This approach, however, is only valid if payers and policymakers are able to adequately measure quality. How is quality currently captured for oncology patients? A paper by Hlávka, Lin, and Neumann provides an overview of existing quality measures. Specifically they review quality metrics from the following entities: (i) OCM, (ii) the Quality Oncology Practice Initiative by the American Society of Clinical Oncologists (ASCO), (iii) the Prospective Payment System–Exempt Cancer Hospital Quality Reporting Program by CMS, (iv) the Core Quality Measures Collaborative Core Sets by CMS and America’s Health Insurance Plans (AHIP), (v) the Oncology Medical Home program by the Community Oncology Alliance, (vi) the Osteoporosis Quality Improvement Registry by the National Osteoporosis Foundation and National Bone Health Alliance, and (vii) the Oncology Qualified Clinical Data Registry by the Oncology Nursing Society. So, how well do these entities measure health outcomes?
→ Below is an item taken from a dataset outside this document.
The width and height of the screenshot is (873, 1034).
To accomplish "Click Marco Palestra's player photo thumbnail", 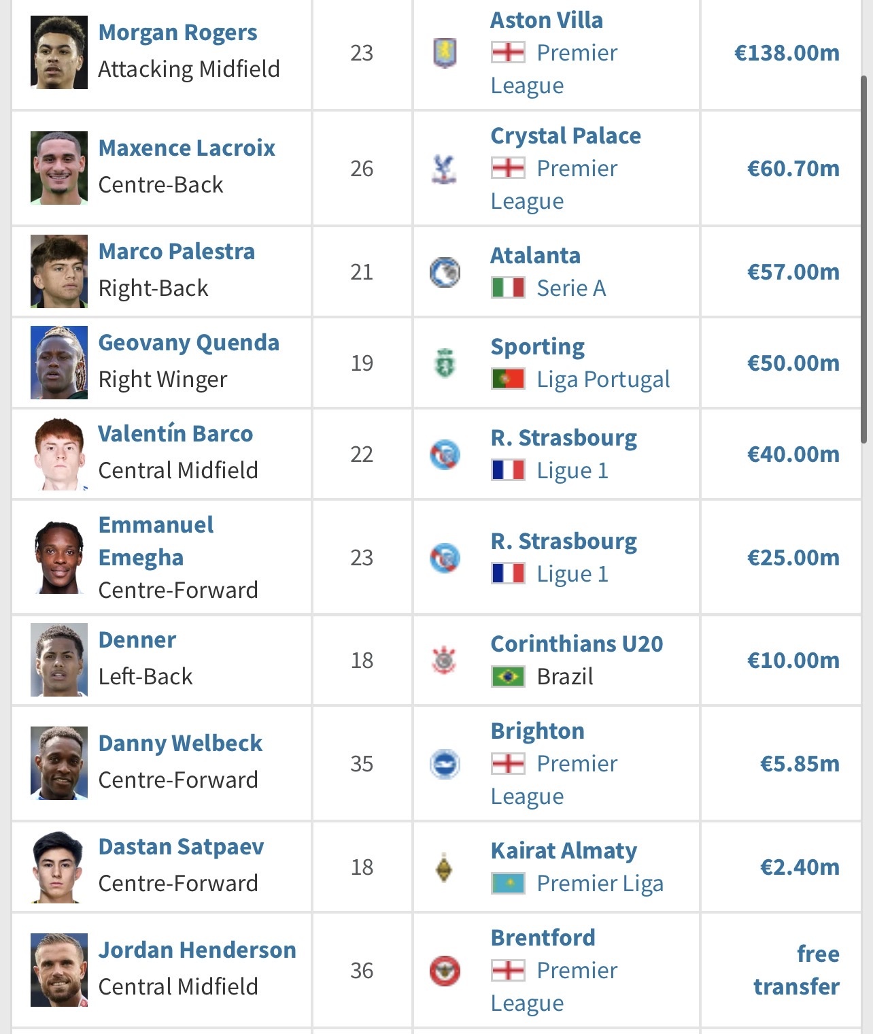I will (59, 271).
Well, in general, most are measuring quality of care processes rather than health outcomes. Of the 142 quality measures examined, only 28 (19.7%) were outcome measures; the rest were process measures. The outcome measures of interest fell into five categories: (1) hospital admissions or emergency department visits, (2) hospice care, (3) mortality, (4) patient reported outcomes (PROs), and (5) adverse events (AEs). The paper describes in more detail how/why these metrics are used (e.g. many hospital admissions are related to chemotherapy AEs, hospice care is underutilized).
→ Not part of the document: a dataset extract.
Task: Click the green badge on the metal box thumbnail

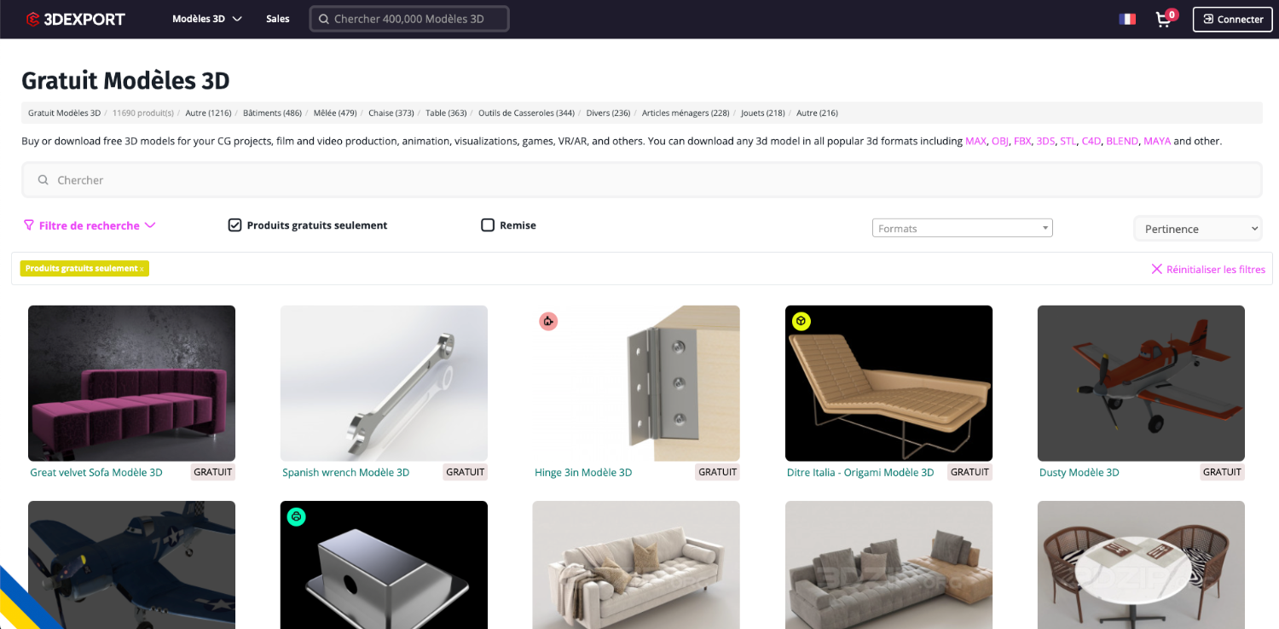Action: pos(296,516)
While this paper is not a methodological advance, knowing what quality measures are available is extremely important. Further, the paper cites a number of limitations of these quality metrics. First, you need reliable data to measure these measures, even if patients move across health care systems. Additionally, administrative data (e.g. claims data) often appear with a lag. Second, risk adjustment is imperfect and applying a value-based payment may incentivize providers to select more low-risk patients and avoid the sickest cancer patients. Third, if we care about patients’ opinions—which we should!—PROs are important. Collecting PROs, however, is more expensive than using administrative data. Fourth, quality measurement in general takes time and effort. My own commentary in the Journal of Clinical Pathways argues that these limitations need to be taken seriously and these costs and accuracy issues may undermine the value of value-based payment in oncology if quality is measured poorly and is costly to collect.
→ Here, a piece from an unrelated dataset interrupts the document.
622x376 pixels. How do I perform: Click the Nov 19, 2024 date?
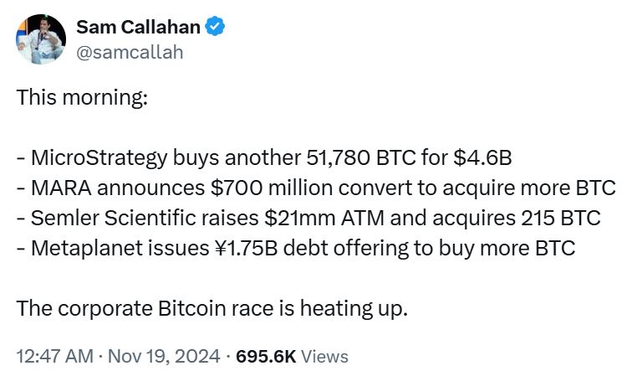(x=166, y=356)
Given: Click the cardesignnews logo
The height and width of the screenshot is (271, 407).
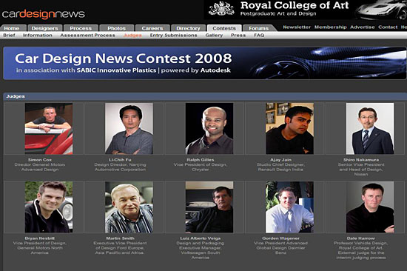Looking at the screenshot, I should (44, 14).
Modeling the impact of patient treatment preference on health outcomes in relapsing-remitting multiple sclerosis. Journal of Medical Economics [PubMed] Published January 2020

We hear a lot about patient-centered care. Intuitively, it makes a lot of sense. Patients are the end users, the customers. So we should do our best to give them the treatments they want. At the same time, patients have imperfect information and rely on physicians to help guide their decisions. However, patients may value things that—as a society—we may not be willing to pay for. For instance, empirical research shows that patients place a high value on hospital amenities. Thus, one key question to answer is whether following patient preferences is likely to result in better health outcomes.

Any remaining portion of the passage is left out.